About the Vision Sensor - Designer - Foundation 23.2 - Foundation 23.2 - Ready - Hyland RPA - external

Hyland RPA Designer

Hyland RPA
Foundation 23.2


The Vision sensor allows UI Interaction with elements that can not be indicated or communicated via other automation libraries as UI Automation, Selenium, Java or SAP Scripting.

The vision sensor (as the name suggests) works with the visual representation of the user interface, i.e. with exactly what the user can see. Therefore, it is important that elements that are to be indicated (or interacted with) are really visible on the user interface. When indicating, an image of the highlighted element is taken, which is then found at run time with template matching. In addition, the other properties, i.e. left, top, index, count, excludetext, original scale, multi-line, context, contextlabel and also the border properties are determined, which in turn can all be used at run time to control the search for the element.

Using vision, the elements will be found by the following properties including OCR for content recognition.


  • Accuracy: Necessary accuracy for template matching (between 0 and 1).
  • Clickx: X coordinate of the click point. Can be either absolute (for example, 20) or relative (for example, 0.5 to click in the center of the element).
  • Clicky: The same as Clickx, but for the Y coordinate.
  • Content: Bitmap searched for with template matching (i.e. the template).
  • Excludetext: If "false", the template is searched for exactly as it is defined in "content". If "true", only the outer part of the template is searched for, i.e. ideally the margins, without the text that might be in it.
  • Borderbottom: The size of the bottom border (in pixels) when "excludetext" is set to "true. borderleft, borderright and bordertop are analogous to that.
  • Grayscale: Indicates that the search is done in gray-scale. But it has no function at the moment, because the search is always done in gray-scale.
  • Left: X coordinate of the element. Relevant if several identical looking elements are found - in this case the element with the most matching X coordinate is selected.
  • Top: The Y-coordinate, analogous to left. If both left and top are specified, the element with the lowest Euclidean distance to the coordinate is selected.
  • Index: If several elements are found, the element is selected which, if you count the elements from top to bottom and then from left to right, is at the corresponding position. If both index and left/top are set, an element is only selected if the element at the corresponding position is also the next element at the specified position.
  • Count: The number of elements that look the same. Must match if no position is given but index is set.
  • Originalscale: The scaling of the element when indicating. Currently has no function, but should be used at some point to find scaled elements again, for example, if you use different DPI settings than for at the production as on the development client.
  • OCRengine: The ID of the OCR engine to be used. At the moment only Tesseract is used, always 0 is used.
  • OCRlangmodel: The language model for OCR (if omitted, the language model is automatically selected - unlike the OCR activities, this is not just the first one in the list, but depends on the system language).
  • Multiline: Specifies that the element contains multi-line text. This sets the corresponding page segmentation mode for Tesseract in GetValue (for example, in GetTextActivity) and then possibly returns better results.
  • Context: A bitmap to search for in addition to the template. Is also relevant if there are several elements that look the same - the element that is closest to the context will be used.
  • Contextlabel: If no context was set or the context was not found, OCR searches for the text specified here to find the element. The functionality is exactly the same as with context. Regular expressions may also be used in contextlabel.

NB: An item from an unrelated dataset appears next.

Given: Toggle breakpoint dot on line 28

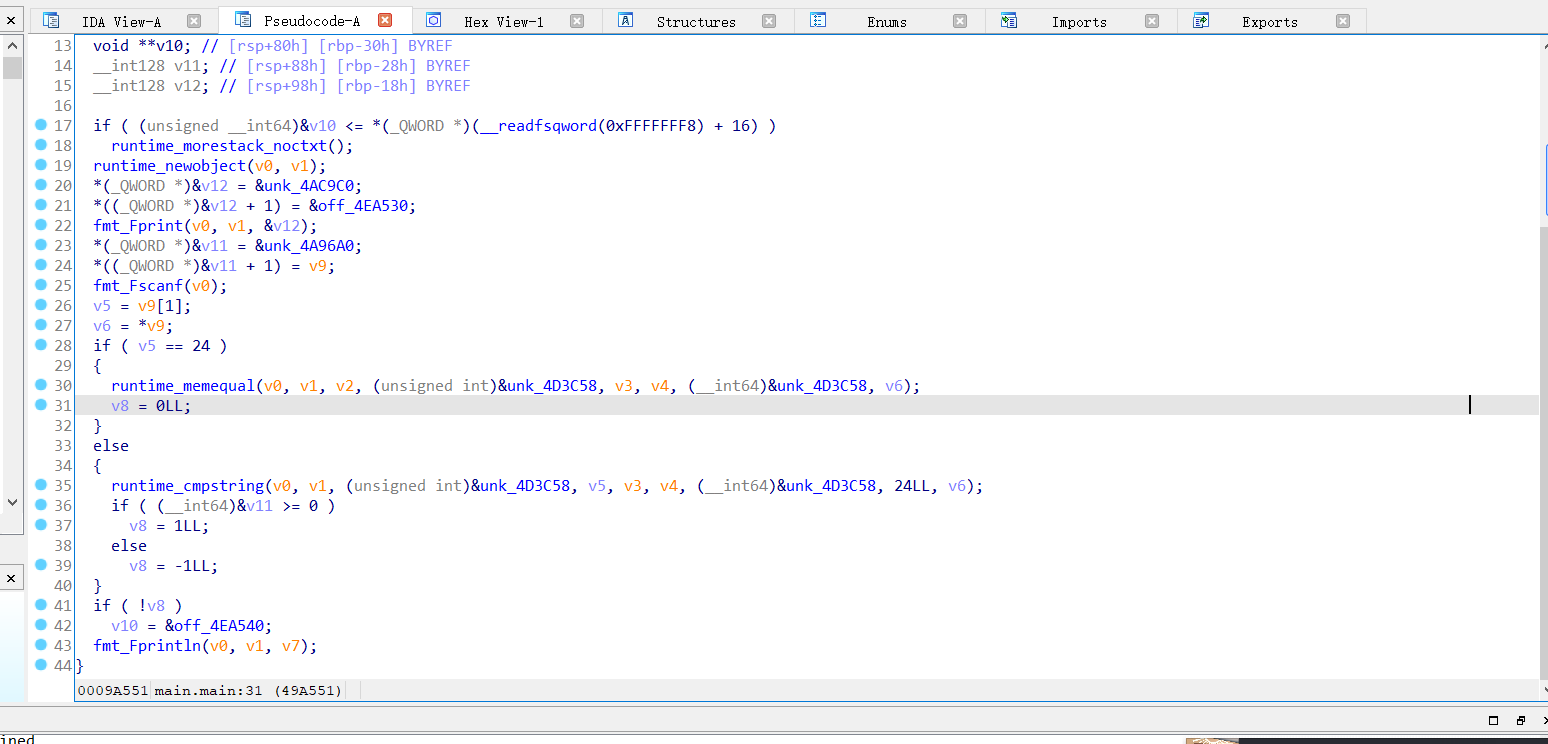Looking at the screenshot, I should click(x=40, y=345).
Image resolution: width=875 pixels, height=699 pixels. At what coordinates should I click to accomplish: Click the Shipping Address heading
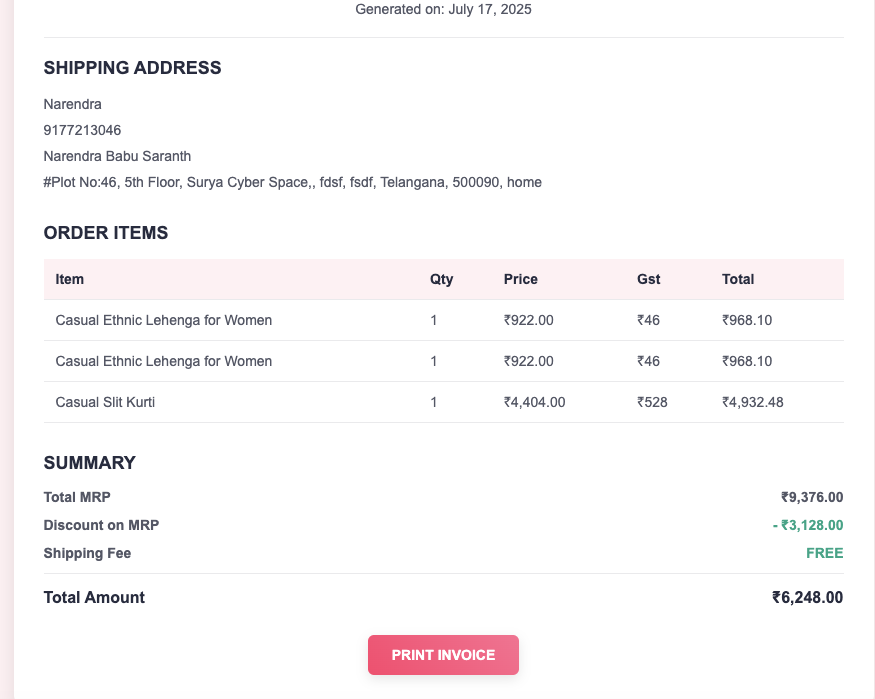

A general recommendation when using the vision sensor is to use Indicate and not Indicate with result, as this already reduces the number of meaningful features and keeps the effort for manual adjustments as low as possible.

Having a look inside the log file might be very helpful if the interaction with an element failed, because the reasons can be divers.

If an element is not found at run time, it may be because the search criteria are too strict, as each additional property in the selector further restricts the search. The user could try to adjust the search by removing properties one by one. In case that the position of the element has not changed (for example, by scrolling), it makes sense to start with context and contextlabel. If this does not help, we recommend to exclude count and index.